EXERCISE TASK – Copy out every item below, replacing "GUI agent" with "interface agent" and leaving the rest untouched.

SOURCE RECORDS –
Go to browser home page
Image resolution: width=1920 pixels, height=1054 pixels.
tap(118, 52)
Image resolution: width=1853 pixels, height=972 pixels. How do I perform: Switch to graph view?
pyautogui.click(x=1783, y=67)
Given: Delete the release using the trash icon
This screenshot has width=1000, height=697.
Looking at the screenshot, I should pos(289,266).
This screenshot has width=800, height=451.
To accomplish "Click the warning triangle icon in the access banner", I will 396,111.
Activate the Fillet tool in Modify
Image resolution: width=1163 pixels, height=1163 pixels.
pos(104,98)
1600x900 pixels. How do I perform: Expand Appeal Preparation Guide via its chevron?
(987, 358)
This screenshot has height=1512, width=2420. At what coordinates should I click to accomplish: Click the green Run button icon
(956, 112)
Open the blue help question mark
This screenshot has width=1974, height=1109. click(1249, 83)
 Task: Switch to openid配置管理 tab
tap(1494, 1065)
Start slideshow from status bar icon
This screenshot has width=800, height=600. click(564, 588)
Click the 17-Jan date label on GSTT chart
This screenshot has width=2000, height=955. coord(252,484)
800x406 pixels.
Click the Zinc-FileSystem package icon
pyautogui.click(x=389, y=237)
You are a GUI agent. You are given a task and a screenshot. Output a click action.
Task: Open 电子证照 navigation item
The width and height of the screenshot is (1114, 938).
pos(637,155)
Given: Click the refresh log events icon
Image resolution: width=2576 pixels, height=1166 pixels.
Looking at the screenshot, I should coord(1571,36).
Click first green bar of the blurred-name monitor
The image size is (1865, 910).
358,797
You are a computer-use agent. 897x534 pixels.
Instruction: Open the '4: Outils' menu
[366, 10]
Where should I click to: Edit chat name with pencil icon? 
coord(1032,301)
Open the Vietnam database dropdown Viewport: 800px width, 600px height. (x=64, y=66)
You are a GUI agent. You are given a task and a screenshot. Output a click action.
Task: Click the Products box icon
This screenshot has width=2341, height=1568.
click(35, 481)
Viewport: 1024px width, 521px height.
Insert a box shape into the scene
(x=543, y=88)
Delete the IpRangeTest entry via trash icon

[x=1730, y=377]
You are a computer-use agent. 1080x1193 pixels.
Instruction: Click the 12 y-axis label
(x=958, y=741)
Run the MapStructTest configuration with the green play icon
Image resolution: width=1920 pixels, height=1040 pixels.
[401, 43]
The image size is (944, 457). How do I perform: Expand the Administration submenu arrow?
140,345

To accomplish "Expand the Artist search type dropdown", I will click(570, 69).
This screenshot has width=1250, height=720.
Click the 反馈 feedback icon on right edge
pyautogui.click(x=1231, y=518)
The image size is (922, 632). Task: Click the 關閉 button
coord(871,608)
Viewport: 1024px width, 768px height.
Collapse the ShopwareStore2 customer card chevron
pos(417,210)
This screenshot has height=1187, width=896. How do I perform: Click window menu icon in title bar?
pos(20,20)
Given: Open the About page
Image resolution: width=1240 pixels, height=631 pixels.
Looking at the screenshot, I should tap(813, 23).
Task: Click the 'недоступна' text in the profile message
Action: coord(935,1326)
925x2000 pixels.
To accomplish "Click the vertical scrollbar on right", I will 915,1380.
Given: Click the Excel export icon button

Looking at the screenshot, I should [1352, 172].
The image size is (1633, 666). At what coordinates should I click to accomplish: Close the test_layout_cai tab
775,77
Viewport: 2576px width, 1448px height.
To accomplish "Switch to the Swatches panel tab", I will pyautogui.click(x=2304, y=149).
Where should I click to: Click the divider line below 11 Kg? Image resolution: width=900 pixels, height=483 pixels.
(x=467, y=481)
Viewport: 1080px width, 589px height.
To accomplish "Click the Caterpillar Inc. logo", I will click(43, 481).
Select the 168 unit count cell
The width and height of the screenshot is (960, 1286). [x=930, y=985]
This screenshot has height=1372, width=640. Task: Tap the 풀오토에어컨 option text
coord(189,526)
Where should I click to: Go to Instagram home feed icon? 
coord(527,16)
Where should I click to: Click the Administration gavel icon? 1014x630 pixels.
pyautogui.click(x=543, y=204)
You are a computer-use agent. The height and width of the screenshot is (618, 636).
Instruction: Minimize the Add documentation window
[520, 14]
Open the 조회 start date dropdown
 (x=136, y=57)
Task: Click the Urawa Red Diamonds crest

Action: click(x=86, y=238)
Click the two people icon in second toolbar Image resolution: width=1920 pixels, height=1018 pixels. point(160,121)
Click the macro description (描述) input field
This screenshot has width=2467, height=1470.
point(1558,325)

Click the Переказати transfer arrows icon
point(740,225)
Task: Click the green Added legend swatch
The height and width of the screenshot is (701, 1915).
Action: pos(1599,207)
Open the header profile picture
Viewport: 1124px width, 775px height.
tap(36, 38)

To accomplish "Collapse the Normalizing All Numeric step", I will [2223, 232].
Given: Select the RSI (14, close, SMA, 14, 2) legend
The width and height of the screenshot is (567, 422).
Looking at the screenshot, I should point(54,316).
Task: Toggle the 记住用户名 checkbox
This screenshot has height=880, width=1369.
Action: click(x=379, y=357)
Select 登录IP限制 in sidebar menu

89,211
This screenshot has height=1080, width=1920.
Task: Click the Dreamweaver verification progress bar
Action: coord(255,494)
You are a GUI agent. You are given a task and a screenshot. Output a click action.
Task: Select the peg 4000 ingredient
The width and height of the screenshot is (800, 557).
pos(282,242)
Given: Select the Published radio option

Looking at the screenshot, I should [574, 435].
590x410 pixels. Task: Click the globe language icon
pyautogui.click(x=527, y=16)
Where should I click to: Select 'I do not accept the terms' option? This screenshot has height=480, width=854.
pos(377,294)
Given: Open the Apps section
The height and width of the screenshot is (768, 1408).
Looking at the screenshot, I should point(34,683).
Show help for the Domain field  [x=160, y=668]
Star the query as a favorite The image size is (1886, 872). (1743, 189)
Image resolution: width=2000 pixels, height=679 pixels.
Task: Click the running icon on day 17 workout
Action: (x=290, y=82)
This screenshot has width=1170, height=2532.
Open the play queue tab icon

SOLVED PROBLEM –
Go to browser home page
Image resolution: width=1920 pixels, height=1054 pixels.
tap(118, 52)
Image resolution: width=1853 pixels, height=972 pixels. How do I perform: Switch to graph view?
pyautogui.click(x=1783, y=67)
Given: Delete the release using the trash icon
This screenshot has width=1000, height=697.
Looking at the screenshot, I should pos(289,266).
This screenshot has width=800, height=451.
To accomplish "Click the warning triangle icon in the access banner", I will 396,111.
Activate the Fillet tool in Modify
Image resolution: width=1163 pixels, height=1163 pixels.
pos(104,98)
1600x900 pixels. How do I perform: Expand Appeal Preparation Guide via its chevron?
(987, 358)
This screenshot has height=1512, width=2420. At what coordinates should I click to accomplish: Click the green Run button icon
(956, 112)
Open the blue help question mark
This screenshot has width=1974, height=1109. click(1249, 83)
 Task: Switch to openid配置管理 tab
tap(1494, 1065)
Start slideshow from status bar icon
This screenshot has width=800, height=600. click(564, 588)
Click the 17-Jan date label on GSTT chart
This screenshot has width=2000, height=955. coord(252,484)
800x406 pixels.
Click the Zinc-FileSystem package icon
pyautogui.click(x=389, y=237)
You are a interface agent. You are given a task and a screenshot. Output a click action.
Task: Open 电子证照 navigation item
The width and height of the screenshot is (1114, 938).
pos(637,155)
Given: Click the refresh log events icon
Image resolution: width=2576 pixels, height=1166 pixels.
Looking at the screenshot, I should coord(1571,36).
Click first green bar of the blurred-name monitor
The image size is (1865, 910).
358,797
You are a computer-use agent. 897x534 pixels.
Instruction: Open the '4: Outils' menu
[366, 10]
Where should I click to: Edit chat name with pencil icon? 
coord(1032,301)
Open the Vietnam database dropdown Viewport: 800px width, 600px height. (x=64, y=66)
You are a interface agent. You are given a task and a screenshot. Output a click action.
Task: Click the Products box icon
This screenshot has width=2341, height=1568.
click(35, 481)
Viewport: 1024px width, 521px height.
Insert a box shape into the scene
(x=543, y=88)
Delete the IpRangeTest entry via trash icon

[x=1730, y=377]
You are a computer-use agent. 1080x1193 pixels.
Instruction: Click the 12 y-axis label
(x=958, y=741)
Run the MapStructTest configuration with the green play icon
Image resolution: width=1920 pixels, height=1040 pixels.
[401, 43]
The image size is (944, 457). How do I perform: Expand the Administration submenu arrow?
140,345

To accomplish "Expand the Artist search type dropdown", I will click(570, 69).
This screenshot has width=1250, height=720.
Click the 反馈 feedback icon on right edge
pyautogui.click(x=1231, y=518)
The image size is (922, 632). Task: Click the 關閉 button
coord(871,608)
Viewport: 1024px width, 768px height.
Collapse the ShopwareStore2 customer card chevron
pos(417,210)
This screenshot has height=1187, width=896. How do I perform: Click window menu icon in title bar?
pos(20,20)
Given: Open the About page
Image resolution: width=1240 pixels, height=631 pixels.
Looking at the screenshot, I should tap(813, 23).
Task: Click the 'недоступна' text in the profile message
Action: coord(935,1326)
925x2000 pixels.
To accomplish "Click the vertical scrollbar on right", I will 915,1380.
Given: Click the Excel export icon button

Looking at the screenshot, I should [1352, 172].
The image size is (1633, 666). At what coordinates should I click to accomplish: Close the test_layout_cai tab
775,77
Viewport: 2576px width, 1448px height.
To accomplish "Switch to the Swatches panel tab", I will pyautogui.click(x=2304, y=149).
Where should I click to: Click the divider line below 11 Kg? Image resolution: width=900 pixels, height=483 pixels.
(x=467, y=481)
Viewport: 1080px width, 589px height.
To accomplish "Click the Caterpillar Inc. logo", I will click(43, 481).
Select the 168 unit count cell
The width and height of the screenshot is (960, 1286). [x=930, y=985]
This screenshot has height=1372, width=640. Task: Tap the 풀오토에어컨 option text
coord(189,526)
Where should I click to: Go to Instagram home feed icon? 
coord(527,16)
Where should I click to: Click the Administration gavel icon? 1014x630 pixels.
pyautogui.click(x=543, y=204)
You are a computer-use agent. The height and width of the screenshot is (618, 636).
Instruction: Minimize the Add documentation window
[520, 14]
Open the 조회 start date dropdown
 (x=136, y=57)
Task: Click the Urawa Red Diamonds crest

Action: click(x=86, y=238)
Click the two people icon in second toolbar Image resolution: width=1920 pixels, height=1018 pixels. point(160,121)
Click the macro description (描述) input field
This screenshot has width=2467, height=1470.
point(1558,325)

Click the Переказати transfer arrows icon
point(740,225)
Task: Click the green Added legend swatch
The height and width of the screenshot is (701, 1915).
Action: pos(1599,207)
Open the header profile picture
Viewport: 1124px width, 775px height.
tap(36, 38)

To accomplish "Collapse the Normalizing All Numeric step", I will [2223, 232].
Given: Select the RSI (14, close, SMA, 14, 2) legend
The width and height of the screenshot is (567, 422).
Looking at the screenshot, I should point(54,316).
Task: Toggle the 记住用户名 checkbox
This screenshot has height=880, width=1369.
Action: click(x=379, y=357)
Select 登录IP限制 in sidebar menu

89,211
This screenshot has height=1080, width=1920.
Task: Click the Dreamweaver verification progress bar
Action: coord(255,494)
You are a interface agent. You are given a task and a screenshot. Output a click action.
Task: Select the peg 4000 ingredient
The width and height of the screenshot is (800, 557).
pos(282,242)
Given: Select the Published radio option

Looking at the screenshot, I should [574, 435].
590x410 pixels. Task: Click the globe language icon
pyautogui.click(x=527, y=16)
Where should I click to: Select 'I do not accept the terms' option? This screenshot has height=480, width=854.
pos(377,294)
Given: Open the Apps section
The height and width of the screenshot is (768, 1408).
Looking at the screenshot, I should point(34,683).
Show help for the Domain field  [x=160, y=668]
Star the query as a favorite The image size is (1886, 872). (1743, 189)
Image resolution: width=2000 pixels, height=679 pixels.
Task: Click the running icon on day 17 workout
Action: (x=290, y=82)
This screenshot has width=1170, height=2532.
Open the play queue tab icon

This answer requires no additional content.